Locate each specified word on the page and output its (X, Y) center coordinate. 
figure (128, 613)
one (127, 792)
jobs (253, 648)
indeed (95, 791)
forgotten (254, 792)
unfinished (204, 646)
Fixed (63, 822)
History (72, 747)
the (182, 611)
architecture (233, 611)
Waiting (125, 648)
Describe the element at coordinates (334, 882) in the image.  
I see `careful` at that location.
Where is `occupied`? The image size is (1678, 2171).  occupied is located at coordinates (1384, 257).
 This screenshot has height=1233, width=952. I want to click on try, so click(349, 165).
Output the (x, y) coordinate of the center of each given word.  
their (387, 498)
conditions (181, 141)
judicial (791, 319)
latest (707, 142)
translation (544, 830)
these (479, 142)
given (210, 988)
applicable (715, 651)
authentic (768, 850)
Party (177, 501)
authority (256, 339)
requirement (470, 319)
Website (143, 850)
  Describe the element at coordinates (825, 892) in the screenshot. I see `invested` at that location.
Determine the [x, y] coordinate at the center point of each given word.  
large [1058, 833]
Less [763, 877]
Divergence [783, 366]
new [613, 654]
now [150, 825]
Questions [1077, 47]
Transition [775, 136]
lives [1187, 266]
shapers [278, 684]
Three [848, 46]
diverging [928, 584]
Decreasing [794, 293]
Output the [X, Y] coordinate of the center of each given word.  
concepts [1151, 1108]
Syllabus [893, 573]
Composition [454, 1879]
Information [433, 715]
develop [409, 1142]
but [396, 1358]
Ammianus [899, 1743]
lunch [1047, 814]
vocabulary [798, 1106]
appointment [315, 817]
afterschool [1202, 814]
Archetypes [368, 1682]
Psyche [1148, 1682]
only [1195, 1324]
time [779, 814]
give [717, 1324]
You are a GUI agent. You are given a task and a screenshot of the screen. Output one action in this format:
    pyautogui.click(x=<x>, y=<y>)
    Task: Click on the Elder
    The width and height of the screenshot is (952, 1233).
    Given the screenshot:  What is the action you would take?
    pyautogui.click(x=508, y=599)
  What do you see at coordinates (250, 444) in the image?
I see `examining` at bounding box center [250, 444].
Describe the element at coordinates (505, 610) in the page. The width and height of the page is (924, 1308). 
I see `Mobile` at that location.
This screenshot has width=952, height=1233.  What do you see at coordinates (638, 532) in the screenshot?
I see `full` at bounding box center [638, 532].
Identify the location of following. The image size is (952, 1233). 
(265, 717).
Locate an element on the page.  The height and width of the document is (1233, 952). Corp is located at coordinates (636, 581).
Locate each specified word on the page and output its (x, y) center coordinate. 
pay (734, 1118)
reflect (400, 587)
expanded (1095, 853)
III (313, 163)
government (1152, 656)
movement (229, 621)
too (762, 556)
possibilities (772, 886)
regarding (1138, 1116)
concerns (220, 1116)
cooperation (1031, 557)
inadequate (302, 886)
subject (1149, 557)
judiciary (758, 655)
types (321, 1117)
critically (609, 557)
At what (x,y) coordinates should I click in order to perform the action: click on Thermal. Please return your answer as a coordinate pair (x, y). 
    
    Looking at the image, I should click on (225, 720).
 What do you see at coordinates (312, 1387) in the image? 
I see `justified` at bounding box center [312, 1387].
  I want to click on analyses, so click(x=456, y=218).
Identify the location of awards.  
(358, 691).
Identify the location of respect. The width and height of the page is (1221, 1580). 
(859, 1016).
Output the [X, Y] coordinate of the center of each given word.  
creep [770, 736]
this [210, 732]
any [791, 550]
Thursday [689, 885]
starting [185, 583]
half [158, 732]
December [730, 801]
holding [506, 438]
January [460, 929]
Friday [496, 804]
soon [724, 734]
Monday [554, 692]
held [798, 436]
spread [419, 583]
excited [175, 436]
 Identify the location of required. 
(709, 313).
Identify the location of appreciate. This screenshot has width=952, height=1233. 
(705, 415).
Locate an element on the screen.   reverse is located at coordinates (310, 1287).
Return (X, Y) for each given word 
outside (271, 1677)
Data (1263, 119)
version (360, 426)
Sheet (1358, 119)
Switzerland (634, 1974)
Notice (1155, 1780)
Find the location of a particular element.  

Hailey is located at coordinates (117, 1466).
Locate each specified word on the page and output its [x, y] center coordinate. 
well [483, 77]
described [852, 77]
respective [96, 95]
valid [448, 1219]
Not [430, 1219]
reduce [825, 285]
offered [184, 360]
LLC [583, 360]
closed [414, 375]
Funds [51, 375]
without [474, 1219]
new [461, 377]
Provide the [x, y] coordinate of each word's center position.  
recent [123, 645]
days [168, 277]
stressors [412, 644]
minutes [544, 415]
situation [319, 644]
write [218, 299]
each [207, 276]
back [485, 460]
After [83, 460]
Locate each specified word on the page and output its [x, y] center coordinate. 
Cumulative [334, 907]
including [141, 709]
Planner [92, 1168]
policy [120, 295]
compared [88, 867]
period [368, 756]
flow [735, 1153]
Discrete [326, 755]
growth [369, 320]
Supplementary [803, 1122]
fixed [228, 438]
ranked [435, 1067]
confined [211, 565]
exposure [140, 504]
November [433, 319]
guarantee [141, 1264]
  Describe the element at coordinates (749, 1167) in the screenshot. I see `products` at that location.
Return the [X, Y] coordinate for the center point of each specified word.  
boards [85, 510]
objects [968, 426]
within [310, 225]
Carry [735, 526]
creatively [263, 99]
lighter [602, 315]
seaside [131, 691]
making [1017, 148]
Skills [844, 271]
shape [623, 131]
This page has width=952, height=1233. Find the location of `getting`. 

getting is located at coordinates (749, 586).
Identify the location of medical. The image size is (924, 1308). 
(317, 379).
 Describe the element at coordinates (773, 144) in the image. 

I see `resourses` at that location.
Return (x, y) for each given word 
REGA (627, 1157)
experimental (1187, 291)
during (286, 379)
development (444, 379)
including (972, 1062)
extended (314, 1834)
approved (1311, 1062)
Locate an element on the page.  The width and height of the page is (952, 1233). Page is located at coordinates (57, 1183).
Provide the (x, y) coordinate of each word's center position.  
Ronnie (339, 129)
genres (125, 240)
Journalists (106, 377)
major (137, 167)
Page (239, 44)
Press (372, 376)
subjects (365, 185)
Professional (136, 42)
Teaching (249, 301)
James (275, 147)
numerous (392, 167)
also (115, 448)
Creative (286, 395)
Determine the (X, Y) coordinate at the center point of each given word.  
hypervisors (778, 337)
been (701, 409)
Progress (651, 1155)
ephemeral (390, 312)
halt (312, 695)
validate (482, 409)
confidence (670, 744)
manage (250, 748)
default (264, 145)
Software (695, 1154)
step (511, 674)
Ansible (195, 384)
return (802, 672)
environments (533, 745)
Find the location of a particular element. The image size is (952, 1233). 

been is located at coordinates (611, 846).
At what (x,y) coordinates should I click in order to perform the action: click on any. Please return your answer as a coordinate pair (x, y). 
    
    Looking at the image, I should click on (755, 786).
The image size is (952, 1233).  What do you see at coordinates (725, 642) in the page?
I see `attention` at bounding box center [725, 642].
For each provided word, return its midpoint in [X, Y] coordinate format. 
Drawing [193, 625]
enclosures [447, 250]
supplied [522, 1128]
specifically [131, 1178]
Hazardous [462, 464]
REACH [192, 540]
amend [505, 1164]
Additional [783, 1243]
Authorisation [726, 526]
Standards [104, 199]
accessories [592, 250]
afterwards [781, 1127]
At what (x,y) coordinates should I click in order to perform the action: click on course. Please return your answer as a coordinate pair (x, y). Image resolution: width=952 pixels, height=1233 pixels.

________________________

Convert the material above into a JSON list of strings, with each line as its own string and blank lines omitted.

[
  "Locate each specified word on the page and output its (X, Y) center coordinate. ",
  "figure (128, 613)",
  "one (127, 792)",
  "jobs (253, 648)",
  "indeed (95, 791)",
  "forgotten (254, 792)",
  "unfinished (204, 646)",
  "Fixed (63, 822)",
  "History (72, 747)",
  "the (182, 611)",
  "architecture (233, 611)",
  "Waiting (125, 648)",
  "Describe the element at coordinates (334, 882) in the image.  ",
  "I see `careful` at that location.",
  "Where is `occupied`? The image size is (1678, 2171).  occupied is located at coordinates (1384, 257).",
  " This screenshot has height=1233, width=952. I want to click on try, so click(349, 165).",
  "Output the (x, y) coordinate of the center of each given word.  ",
  "their (387, 498)",
  "conditions (181, 141)",
  "judicial (791, 319)",
  "latest (707, 142)",
  "translation (544, 830)",
  "these (479, 142)",
  "given (210, 988)",
  "applicable (715, 651)",
  "authentic (768, 850)",
  "Party (177, 501)",
  "authority (256, 339)",
  "requirement (470, 319)",
  "Website (143, 850)",
  "  Describe the element at coordinates (825, 892) in the screenshot. I see `invested` at that location.",
  "Determine the [x, y] coordinate at the center point of each given word.  ",
  "large [1058, 833]",
  "Less [763, 877]",
  "Divergence [783, 366]",
  "new [613, 654]",
  "now [150, 825]",
  "Questions [1077, 47]",
  "Transition [775, 136]",
  "lives [1187, 266]",
  "shapers [278, 684]",
  "Three [848, 46]",
  "diverging [928, 584]",
  "Decreasing [794, 293]",
  "Output the [X, Y] coordinate of the center of each given word.  ",
  "concepts [1151, 1108]",
  "Syllabus [893, 573]",
  "Composition [454, 1879]",
  "Information [433, 715]",
  "develop [409, 1142]",
  "but [396, 1358]",
  "Ammianus [899, 1743]",
  "lunch [1047, 814]",
  "vocabulary [798, 1106]",
  "appointment [315, 817]",
  "afterschool [1202, 814]",
  "Archetypes [368, 1682]",
  "Psyche [1148, 1682]",
  "only [1195, 1324]",
  "time [779, 814]",
  "give [717, 1324]",
  "You are a GUI agent. You are given a task and a screenshot of the screen. Output one action in this format:",
  "    pyautogui.click(x=<x>, y=<y>)",
  "    Task: Click on the Elder",
  "    The width and height of the screenshot is (952, 1233).",
  "    Given the screenshot:  What is the action you would take?",
  "    pyautogui.click(x=508, y=599)",
  "  What do you see at coordinates (250, 444) in the image?",
  "I see `examining` at bounding box center [250, 444].",
  "Describe the element at coordinates (505, 610) in the page. The width and height of the page is (924, 1308). ",
  "I see `Mobile` at that location.",
  "This screenshot has width=952, height=1233.  What do you see at coordinates (638, 532) in the screenshot?",
  "I see `full` at bounding box center [638, 532].",
  "Identify the location of following. The image size is (952, 1233). ",
  "(265, 717).",
  "Locate an element on the page.  The height and width of the document is (1233, 952). Corp is located at coordinates (636, 581).",
  "Locate each specified word on the page and output its (x, y) center coordinate. ",
  "pay (734, 1118)",
  "reflect (400, 587)",
  "expanded (1095, 853)",
  "III (313, 163)",
  "government (1152, 656)",
  "movement (229, 621)",
  "too (762, 556)",
  "possibilities (772, 886)",
  "regarding (1138, 1116)",
  "concerns (220, 1116)",
  "cooperation (1031, 557)",
  "inadequate (302, 886)",
  "subject (1149, 557)",
  "judiciary (758, 655)",
  "types (321, 1117)",
  "critically (609, 557)",
  "At what (x,y) coordinates should I click in order to perform the action: click on Thermal. Please return your answer as a coordinate pair (x, y). ",
  "    Looking at the image, I should click on (225, 720).",
  " What do you see at coordinates (312, 1387) in the image? ",
  "I see `justified` at bounding box center [312, 1387].",
  "  I want to click on analyses, so click(x=456, y=218).",
  "Identify the location of awards.  ",
  "(358, 691).",
  "Identify the location of respect. The width and height of the page is (1221, 1580). ",
  "(859, 1016).",
  "Output the [X, Y] coordinate of the center of each given word.  ",
  "creep [770, 736]",
  "this [210, 732]",
  "any [791, 550]",
  "Thursday [689, 885]",
  "starting [185, 583]",
  "half [158, 732]",
  "December [730, 801]",
  "holding [506, 438]",
  "January [460, 929]",
  "Friday [496, 804]",
  "soon [724, 734]",
  "Monday [554, 692]",
  "held [798, 436]",
  "spread [419, 583]",
  "excited [175, 436]",
  " Identify the location of required. ",
  "(709, 313).",
  "Identify the location of appreciate. This screenshot has width=952, height=1233. ",
  "(705, 415).",
  "Locate an element on the screen.   reverse is located at coordinates (310, 1287).",
  "Return (X, Y) for each given word ",
  "outside (271, 1677)",
  "Data (1263, 119)",
  "version (360, 426)",
  "Sheet (1358, 119)",
  "Switzerland (634, 1974)",
  "Notice (1155, 1780)",
  "Find the location of a particular element.  ",
  "Hailey is located at coordinates (117, 1466).",
  "Locate each specified word on the page and output its [x, y] center coordinate. ",
  "well [483, 77]",
  "described [852, 77]",
  "respective [96, 95]",
  "valid [448, 1219]",
  "Not [430, 1219]",
  "reduce [825, 285]",
  "offered [184, 360]",
  "LLC [583, 360]",
  "closed [414, 375]",
  "Funds [51, 375]",
  "without [474, 1219]",
  "new [461, 377]",
  "Provide the [x, y] coordinate of each word's center position.  ",
  "recent [123, 645]",
  "days [168, 277]",
  "stressors [412, 644]",
  "minutes [544, 415]",
  "situation [319, 644]",
  "write [218, 299]",
  "each [207, 276]",
  "back [485, 460]",
  "After [83, 460]",
  "Locate each specified word on the page and output its [x, y] center coordinate. ",
  "Cumulative [334, 907]",
  "including [141, 709]",
  "Planner [92, 1168]",
  "policy [120, 295]",
  "compared [88, 867]",
  "period [368, 756]",
  "flow [735, 1153]",
  "Discrete [326, 755]",
  "growth [369, 320]",
  "Supplementary [803, 1122]",
  "fixed [228, 438]",
  "ranked [435, 1067]",
  "confined [211, 565]",
  "exposure [140, 504]",
  "November [433, 319]",
  "guarantee [141, 1264]",
  "  Describe the element at coordinates (749, 1167) in the screenshot. I see `products` at that location.",
  "Return the [X, Y] coordinate for the center point of each specified word.  ",
  "boards [85, 510]",
  "objects [968, 426]",
  "within [310, 225]",
  "Carry [735, 526]",
  "creatively [263, 99]",
  "lighter [602, 315]",
  "seaside [131, 691]",
  "making [1017, 148]",
  "Skills [844, 271]",
  "shape [623, 131]",
  "This page has width=952, height=1233. Find the location of `getting`. ",
  "getting is located at coordinates (749, 586).",
  "Identify the location of medical. The image size is (924, 1308). ",
  "(317, 379).",
  " Describe the element at coordinates (773, 144) in the image. ",
  "I see `resourses` at that location.",
  "Return (x, y) for each given word ",
  "REGA (627, 1157)",
  "experimental (1187, 291)",
  "during (286, 379)",
  "development (444, 379)",
  "including (972, 1062)",
  "extended (314, 1834)",
  "approved (1311, 1062)",
  "Locate an element on the page.  The width and height of the page is (952, 1233). Page is located at coordinates (57, 1183).",
  "Provide the (x, y) coordinate of each word's center position.  ",
  "Ronnie (339, 129)",
  "genres (125, 240)",
  "Journalists (106, 377)",
  "major (137, 167)",
  "Page (239, 44)",
  "Press (372, 376)",
  "subjects (365, 185)",
  "Professional (136, 42)",
  "Teaching (249, 301)",
  "James (275, 147)",
  "numerous (392, 167)",
  "also (115, 448)",
  "Creative (286, 395)",
  "Determine the (X, Y) coordinate at the center point of each given word.  ",
  "hypervisors (778, 337)",
  "been (701, 409)",
  "Progress (651, 1155)",
  "ephemeral (390, 312)",
  "halt (312, 695)",
  "validate (482, 409)",
  "confidence (670, 744)",
  "manage (250, 748)",
  "default (264, 145)",
  "Software (695, 1154)",
  "step (511, 674)",
  "Ansible (195, 384)",
  "return (802, 672)",
  "environments (533, 745)",
  "Find the location of a particular element. The image size is (952, 1233). ",
  "been is located at coordinates (611, 846).",
  "At what (x,y) coordinates should I click in order to perform the action: click on any. Please return your answer as a coordinate pair (x, y). ",
  "    Looking at the image, I should click on (755, 786).",
  "The image size is (952, 1233).  What do you see at coordinates (725, 642) in the page?",
  "I see `attention` at bounding box center [725, 642].",
  "For each provided word, return its midpoint in [X, Y] coordinate format. ",
  "Drawing [193, 625]",
  "enclosures [447, 250]",
  "supplied [522, 1128]",
  "specifically [131, 1178]",
  "Hazardous [462, 464]",
  "REACH [192, 540]",
  "amend [505, 1164]",
  "Additional [783, 1243]",
  "Authorisation [726, 526]",
  "Standards [104, 199]",
  "accessories [592, 250]",
  "afterwards [781, 1127]",
  "At what (x,y) coordinates should I click in order to perform the action: click on course. Please return your answer as a coordinate pair (x, y). Image resolution: width=952 pixels, height=1233 pixels."
]